For 2. I think it’s a bit more subtle than that. Unlike linux distros (and similar packaging systems), there are no transitions, no coordination group, no central overrides. This means that most likely the first time someone finds out that a dependency has switched to using default extras is when they get a bug report noting that they need to add [] to said dependency specifier. Likely what will happen is they realise that they need to add [] to all their dependencies (because otherwise they will get more bug reports), and then they will get on social media and complain about Python packaging. And if said maintainer is busy will other things (and hence there is no central group to fix said issue), the person with the original bug report is stuck with something that is unfixable on PyPI (local forks is how I would solve this, but this naturally does not scale, and doesn’t fix the community effects), and then they will get on social media and complain about Python packaging.

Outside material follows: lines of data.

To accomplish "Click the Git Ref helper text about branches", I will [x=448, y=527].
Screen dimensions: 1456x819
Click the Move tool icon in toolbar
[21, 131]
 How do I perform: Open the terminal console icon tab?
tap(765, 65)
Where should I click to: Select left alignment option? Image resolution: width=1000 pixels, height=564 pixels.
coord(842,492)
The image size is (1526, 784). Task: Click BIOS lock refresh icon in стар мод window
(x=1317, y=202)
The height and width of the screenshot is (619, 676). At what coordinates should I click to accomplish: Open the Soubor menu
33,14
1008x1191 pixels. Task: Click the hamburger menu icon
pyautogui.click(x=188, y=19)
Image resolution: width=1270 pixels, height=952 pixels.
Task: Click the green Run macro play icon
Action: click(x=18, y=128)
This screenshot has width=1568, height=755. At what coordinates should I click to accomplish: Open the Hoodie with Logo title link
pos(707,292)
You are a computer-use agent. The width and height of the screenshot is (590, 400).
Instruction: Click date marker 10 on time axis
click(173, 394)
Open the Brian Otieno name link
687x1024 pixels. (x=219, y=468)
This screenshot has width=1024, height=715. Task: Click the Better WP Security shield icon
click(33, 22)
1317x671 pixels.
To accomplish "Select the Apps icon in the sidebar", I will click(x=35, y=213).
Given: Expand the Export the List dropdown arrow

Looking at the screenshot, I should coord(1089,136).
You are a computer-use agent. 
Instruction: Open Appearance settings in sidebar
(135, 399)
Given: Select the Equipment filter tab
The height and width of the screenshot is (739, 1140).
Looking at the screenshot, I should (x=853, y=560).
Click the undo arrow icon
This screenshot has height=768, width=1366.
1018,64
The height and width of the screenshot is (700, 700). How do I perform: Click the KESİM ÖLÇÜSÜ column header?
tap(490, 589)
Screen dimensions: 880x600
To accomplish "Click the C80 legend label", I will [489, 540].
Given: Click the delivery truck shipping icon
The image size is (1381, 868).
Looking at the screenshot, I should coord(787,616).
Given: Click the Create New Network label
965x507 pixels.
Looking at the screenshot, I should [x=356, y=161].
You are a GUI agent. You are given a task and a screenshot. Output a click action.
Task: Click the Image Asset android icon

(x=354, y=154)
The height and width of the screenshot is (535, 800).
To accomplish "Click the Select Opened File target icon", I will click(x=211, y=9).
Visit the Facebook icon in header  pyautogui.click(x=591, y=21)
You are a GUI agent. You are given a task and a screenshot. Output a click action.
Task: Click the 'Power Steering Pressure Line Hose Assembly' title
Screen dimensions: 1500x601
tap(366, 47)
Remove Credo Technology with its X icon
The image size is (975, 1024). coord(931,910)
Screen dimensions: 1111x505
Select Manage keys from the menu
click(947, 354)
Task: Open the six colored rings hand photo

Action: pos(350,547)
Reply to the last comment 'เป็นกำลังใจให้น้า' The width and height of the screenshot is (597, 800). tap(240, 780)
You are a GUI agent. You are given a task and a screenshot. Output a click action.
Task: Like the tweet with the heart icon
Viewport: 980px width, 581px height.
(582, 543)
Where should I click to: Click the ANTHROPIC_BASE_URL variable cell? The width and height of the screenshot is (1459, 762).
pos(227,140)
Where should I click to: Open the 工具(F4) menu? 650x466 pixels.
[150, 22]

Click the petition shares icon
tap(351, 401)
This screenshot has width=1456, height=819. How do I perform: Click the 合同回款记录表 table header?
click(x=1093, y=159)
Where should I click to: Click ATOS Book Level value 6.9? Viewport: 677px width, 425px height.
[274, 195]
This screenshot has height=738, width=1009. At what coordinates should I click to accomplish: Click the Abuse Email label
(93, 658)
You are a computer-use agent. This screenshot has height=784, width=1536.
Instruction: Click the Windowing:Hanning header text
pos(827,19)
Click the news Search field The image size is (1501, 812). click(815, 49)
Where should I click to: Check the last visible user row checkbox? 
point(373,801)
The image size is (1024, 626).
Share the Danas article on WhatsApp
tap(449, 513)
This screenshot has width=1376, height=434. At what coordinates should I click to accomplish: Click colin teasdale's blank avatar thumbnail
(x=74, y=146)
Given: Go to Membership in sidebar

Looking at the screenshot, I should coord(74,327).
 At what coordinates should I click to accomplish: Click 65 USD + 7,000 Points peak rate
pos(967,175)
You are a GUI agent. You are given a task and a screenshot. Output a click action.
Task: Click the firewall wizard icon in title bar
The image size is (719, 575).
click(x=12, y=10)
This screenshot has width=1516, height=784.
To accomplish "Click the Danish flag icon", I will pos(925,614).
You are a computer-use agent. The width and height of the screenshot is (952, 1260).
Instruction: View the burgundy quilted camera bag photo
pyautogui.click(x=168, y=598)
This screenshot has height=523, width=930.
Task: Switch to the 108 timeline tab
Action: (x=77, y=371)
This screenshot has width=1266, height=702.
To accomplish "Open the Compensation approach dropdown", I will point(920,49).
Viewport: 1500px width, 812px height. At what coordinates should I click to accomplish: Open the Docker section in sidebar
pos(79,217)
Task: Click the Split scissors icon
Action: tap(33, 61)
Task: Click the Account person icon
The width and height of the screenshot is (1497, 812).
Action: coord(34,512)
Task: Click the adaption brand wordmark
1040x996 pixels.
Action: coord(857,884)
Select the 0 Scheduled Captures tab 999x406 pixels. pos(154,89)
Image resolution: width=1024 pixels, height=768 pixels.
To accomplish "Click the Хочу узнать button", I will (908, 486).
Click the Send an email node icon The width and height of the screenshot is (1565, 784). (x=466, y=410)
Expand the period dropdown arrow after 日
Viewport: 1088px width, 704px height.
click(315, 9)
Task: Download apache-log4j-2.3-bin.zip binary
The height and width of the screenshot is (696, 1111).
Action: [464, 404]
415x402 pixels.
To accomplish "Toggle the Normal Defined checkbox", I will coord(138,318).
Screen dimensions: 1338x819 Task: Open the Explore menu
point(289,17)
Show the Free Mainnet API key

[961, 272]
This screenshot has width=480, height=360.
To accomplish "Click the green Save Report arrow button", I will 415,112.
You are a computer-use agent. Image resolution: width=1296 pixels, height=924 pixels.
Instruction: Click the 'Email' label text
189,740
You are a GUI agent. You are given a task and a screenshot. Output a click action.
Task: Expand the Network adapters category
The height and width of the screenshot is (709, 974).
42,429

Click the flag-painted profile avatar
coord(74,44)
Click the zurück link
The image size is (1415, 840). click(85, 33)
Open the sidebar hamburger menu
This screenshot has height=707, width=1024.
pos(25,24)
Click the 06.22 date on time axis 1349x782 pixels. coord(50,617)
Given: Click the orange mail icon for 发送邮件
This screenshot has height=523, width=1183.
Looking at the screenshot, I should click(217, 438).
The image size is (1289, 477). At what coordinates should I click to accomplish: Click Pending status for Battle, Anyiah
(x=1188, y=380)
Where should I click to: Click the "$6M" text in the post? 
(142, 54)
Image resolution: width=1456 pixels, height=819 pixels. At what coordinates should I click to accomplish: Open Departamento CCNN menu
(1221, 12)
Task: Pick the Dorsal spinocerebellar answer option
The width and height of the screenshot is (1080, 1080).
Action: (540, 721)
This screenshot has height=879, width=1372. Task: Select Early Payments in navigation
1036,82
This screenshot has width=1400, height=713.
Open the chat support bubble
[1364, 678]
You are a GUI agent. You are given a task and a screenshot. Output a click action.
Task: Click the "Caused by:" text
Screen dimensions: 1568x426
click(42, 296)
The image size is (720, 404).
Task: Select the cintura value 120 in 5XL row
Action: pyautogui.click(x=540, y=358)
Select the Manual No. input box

I personally have no issue with there being additional metadata that can aid discovery (or extras in general), it’s the reinterpretation of what an existing dependency specifier means that is the concerning part. I’ll note that uv already has a feature that says “solve for dependencies as if it was this date”, this shouldn’t be required and says we currently have an issue where existing metadata cannot be fixed, and PEP 771 will only make this worse.
I think having this change to show the default extras if there are default extras on a package would be a good solution, though I guess that’s a question for the warehouse devs as to how easy that is.